*Fragmento del documento*:
══════

Graciela Mochkofsky
Periodista y escritora
Todos los fines de año desde 1995,
la ONG con sede en Berlín Transparencia Internacional difunde su Indice de
Percepción de la Corrupción, un ránking en el que casi todos los países del
mundo (en el último, de diciembre de 2011, fueron 182) son calificados con
puntajes de cero a diez según el grado de corrupción en su sector público.
Diez equivale a la ausencia de
corrupción. Cero, a la corrupción absoluta. Por supuesto, ningún país obtiene
nunca un cero o un diez.

══════

*Consigna escrita 1*: Edita el listado empezando en la línea que contiene "920x450 pixels." y terminando en la que contiene "I will pos(806,84).", ambas incluidas. Cambia "screenshot" por "capture" y deja todo lo demás igual.
El texto y el listado no tienen relación entre sí.

*Registros para localizar elementos mostrados*:
══════

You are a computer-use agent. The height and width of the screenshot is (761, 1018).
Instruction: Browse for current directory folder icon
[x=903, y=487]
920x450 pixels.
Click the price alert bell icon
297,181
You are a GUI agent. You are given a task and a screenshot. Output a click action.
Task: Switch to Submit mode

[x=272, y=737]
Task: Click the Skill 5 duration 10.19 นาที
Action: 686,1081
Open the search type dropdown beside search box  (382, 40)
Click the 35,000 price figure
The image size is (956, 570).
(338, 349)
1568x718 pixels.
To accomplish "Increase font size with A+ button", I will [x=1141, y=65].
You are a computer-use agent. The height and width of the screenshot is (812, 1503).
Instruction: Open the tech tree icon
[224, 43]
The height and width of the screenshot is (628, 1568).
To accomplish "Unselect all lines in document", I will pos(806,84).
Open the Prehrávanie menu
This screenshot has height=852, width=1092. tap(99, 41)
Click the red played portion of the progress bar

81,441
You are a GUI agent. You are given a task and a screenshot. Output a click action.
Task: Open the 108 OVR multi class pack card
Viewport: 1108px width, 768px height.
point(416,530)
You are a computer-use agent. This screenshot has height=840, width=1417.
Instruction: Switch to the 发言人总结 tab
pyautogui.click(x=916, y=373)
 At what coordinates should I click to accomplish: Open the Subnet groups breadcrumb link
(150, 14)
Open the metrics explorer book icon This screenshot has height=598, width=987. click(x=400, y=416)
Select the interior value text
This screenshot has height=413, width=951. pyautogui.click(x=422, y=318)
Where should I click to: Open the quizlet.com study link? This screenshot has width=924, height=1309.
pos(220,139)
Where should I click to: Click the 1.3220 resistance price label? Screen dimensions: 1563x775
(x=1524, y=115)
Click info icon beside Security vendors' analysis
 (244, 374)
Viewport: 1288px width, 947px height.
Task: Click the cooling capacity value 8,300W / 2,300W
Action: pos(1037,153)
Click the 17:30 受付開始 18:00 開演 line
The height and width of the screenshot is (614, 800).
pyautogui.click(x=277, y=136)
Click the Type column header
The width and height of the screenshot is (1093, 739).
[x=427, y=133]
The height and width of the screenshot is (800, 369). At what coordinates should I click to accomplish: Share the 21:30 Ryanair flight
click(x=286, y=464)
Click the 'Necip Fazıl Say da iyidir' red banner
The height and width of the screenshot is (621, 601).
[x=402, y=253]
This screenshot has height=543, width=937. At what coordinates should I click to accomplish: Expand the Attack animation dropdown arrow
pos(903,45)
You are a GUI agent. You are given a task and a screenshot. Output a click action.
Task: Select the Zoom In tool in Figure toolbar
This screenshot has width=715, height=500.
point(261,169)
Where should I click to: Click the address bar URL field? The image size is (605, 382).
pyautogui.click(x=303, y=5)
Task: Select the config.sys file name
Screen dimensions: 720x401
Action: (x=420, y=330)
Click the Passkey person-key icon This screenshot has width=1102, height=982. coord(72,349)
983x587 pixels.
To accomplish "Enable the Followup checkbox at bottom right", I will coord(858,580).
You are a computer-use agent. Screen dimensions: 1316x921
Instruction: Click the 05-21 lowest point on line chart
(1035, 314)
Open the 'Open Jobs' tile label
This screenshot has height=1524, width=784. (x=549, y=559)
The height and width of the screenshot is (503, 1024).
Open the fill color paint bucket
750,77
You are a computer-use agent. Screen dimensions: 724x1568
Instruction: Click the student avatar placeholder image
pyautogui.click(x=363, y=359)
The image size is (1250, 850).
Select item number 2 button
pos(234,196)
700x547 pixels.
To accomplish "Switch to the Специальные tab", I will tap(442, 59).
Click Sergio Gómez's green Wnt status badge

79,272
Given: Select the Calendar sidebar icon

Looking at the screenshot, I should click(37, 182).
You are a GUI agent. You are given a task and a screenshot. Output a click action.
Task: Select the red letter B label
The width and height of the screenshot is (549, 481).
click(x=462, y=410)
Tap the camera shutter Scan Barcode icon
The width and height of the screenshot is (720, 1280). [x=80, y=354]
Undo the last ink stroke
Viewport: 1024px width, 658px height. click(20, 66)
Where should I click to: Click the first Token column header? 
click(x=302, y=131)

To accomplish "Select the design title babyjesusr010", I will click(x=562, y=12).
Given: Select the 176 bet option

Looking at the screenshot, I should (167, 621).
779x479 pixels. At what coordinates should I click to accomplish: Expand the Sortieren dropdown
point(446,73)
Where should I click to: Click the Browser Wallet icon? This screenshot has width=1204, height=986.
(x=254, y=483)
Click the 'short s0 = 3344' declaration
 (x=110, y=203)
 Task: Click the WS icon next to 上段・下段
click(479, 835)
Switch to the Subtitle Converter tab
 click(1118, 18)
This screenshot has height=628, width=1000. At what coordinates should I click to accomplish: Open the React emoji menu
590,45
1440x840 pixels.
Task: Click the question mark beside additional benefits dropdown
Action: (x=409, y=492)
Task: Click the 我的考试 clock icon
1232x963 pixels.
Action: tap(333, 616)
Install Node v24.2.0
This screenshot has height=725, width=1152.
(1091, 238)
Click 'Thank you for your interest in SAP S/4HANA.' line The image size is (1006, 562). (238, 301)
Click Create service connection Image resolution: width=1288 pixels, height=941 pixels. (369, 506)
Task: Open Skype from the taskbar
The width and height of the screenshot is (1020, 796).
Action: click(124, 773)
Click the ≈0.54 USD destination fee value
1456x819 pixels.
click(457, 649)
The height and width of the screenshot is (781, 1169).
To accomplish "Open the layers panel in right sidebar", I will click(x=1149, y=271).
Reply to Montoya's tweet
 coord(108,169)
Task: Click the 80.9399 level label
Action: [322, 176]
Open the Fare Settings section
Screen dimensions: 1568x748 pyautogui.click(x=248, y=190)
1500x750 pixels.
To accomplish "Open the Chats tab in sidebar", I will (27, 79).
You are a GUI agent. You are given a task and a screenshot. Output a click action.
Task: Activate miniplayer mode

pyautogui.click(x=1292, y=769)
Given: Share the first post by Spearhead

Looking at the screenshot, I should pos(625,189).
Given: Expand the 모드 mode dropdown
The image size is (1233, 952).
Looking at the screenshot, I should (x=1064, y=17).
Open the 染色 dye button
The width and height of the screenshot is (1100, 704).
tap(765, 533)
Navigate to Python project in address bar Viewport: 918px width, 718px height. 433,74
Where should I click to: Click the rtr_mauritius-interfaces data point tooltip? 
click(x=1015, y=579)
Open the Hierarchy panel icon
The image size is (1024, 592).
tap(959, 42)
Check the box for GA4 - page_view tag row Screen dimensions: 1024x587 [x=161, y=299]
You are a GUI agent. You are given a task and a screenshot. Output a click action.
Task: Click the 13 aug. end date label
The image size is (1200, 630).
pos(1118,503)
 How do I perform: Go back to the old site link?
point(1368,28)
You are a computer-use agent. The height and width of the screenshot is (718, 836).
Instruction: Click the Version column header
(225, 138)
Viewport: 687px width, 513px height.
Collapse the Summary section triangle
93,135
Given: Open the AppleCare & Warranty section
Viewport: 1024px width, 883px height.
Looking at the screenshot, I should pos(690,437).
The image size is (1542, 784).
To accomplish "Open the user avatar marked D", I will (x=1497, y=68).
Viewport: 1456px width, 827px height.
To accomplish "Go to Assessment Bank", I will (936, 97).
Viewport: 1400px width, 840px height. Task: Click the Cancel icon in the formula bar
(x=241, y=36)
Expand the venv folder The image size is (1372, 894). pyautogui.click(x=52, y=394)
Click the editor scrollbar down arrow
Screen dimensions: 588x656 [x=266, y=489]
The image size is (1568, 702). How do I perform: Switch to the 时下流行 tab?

══════

*Consigna escrita 2*:
Indica si cada afirmación coincide con el texto sobre el índice de corrupción. Responde sí o no y cita las palabras exactas que lo deciden.
(a) El índice se difunde cada fin de año desde 1995.
(b) La ONG que lo publica tiene su sede en Ginebra.
(c) Un puntaje de diez equivale a la corrupción absoluta.

*Respuesta desarrollada 1*:
920x450 pixels.
Click the price alert bell icon
297,181
You are a GUI agent. You are given a task and a capture. Output a click action.
Task: Switch to Submit mode

[x=272, y=737]
Task: Click the Skill 5 duration 10.19 นาที
Action: 686,1081
Open the search type dropdown beside search box  (382, 40)
Click the 35,000 price figure
The image size is (956, 570).
(338, 349)
1568x718 pixels.
To accomplish "Increase font size with A+ button", I will [x=1141, y=65].
You are a computer-use agent. The height and width of the capture is (812, 1503).
Instruction: Open the tech tree icon
[224, 43]
The height and width of the capture is (628, 1568).
To accomplish "Unselect all lines in document", I will pos(806,84).

*Respuesta desarrollada 2*:
(a) Sí: "Todos los fines de año desde 1995".
(b) No: "la ONG con sede en Berlín".
(c) No: "Diez equivale a la ausencia de corrupción".